++++ EXCERPTED DATA
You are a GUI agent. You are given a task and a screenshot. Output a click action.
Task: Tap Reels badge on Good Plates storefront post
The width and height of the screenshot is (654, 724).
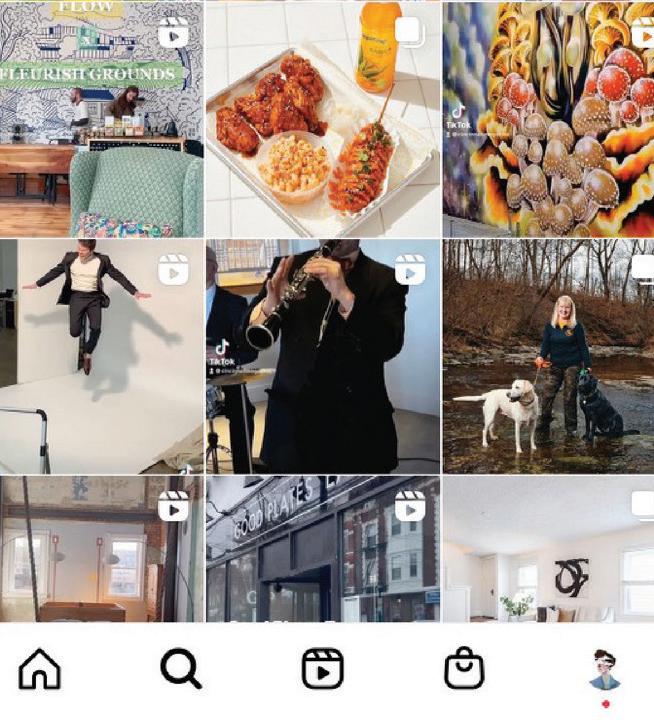click(x=410, y=506)

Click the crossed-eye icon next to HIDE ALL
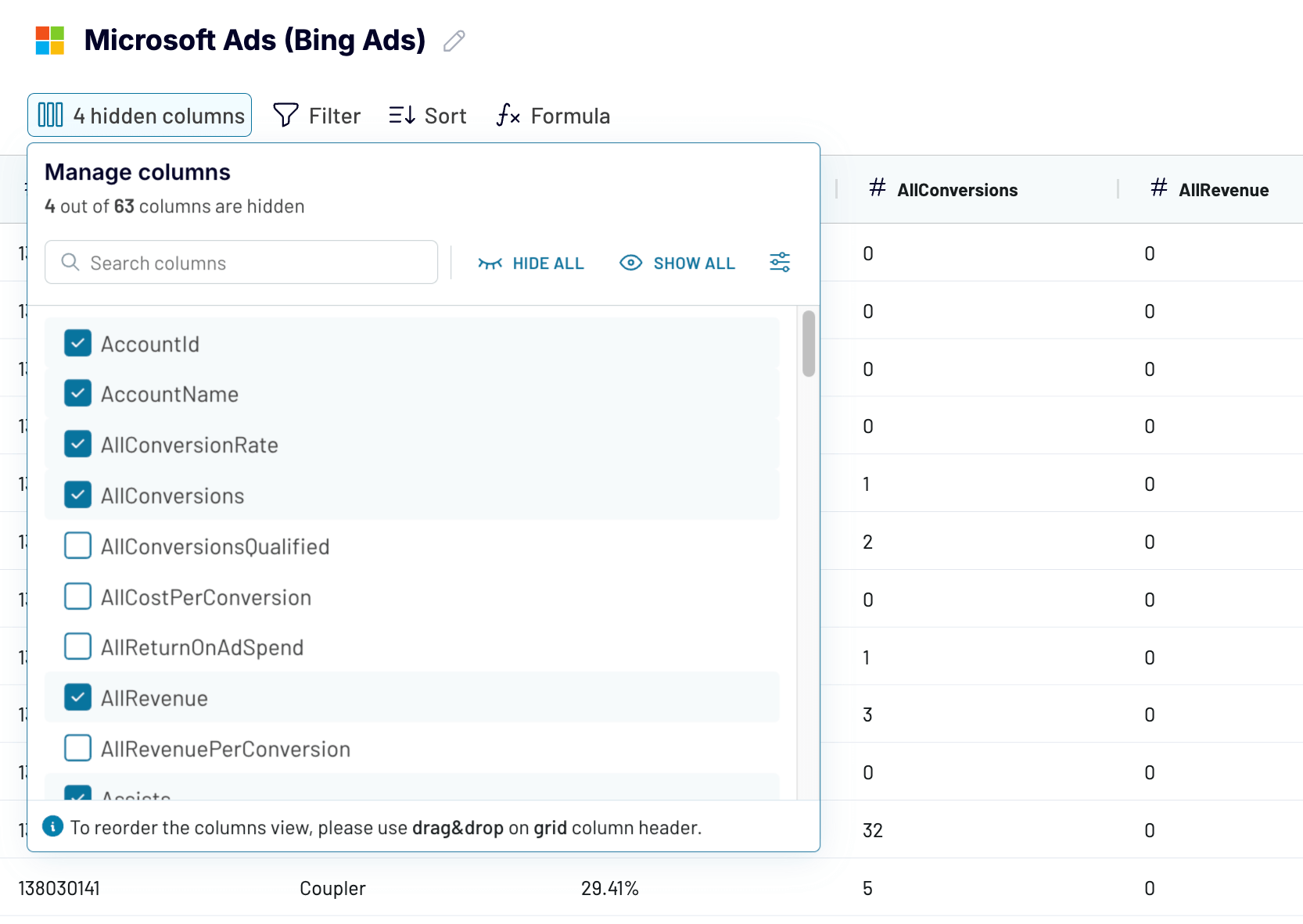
++++++++
▶ [WRITTEN REQUEST]: Find each line in the items above that contains the string "screenshot", and copy those lines.

▶ [TASK RESPONSE]:
You are a GUI agent. You are given a task and a screenshot. Output a click action.
The width and height of the screenshot is (654, 724).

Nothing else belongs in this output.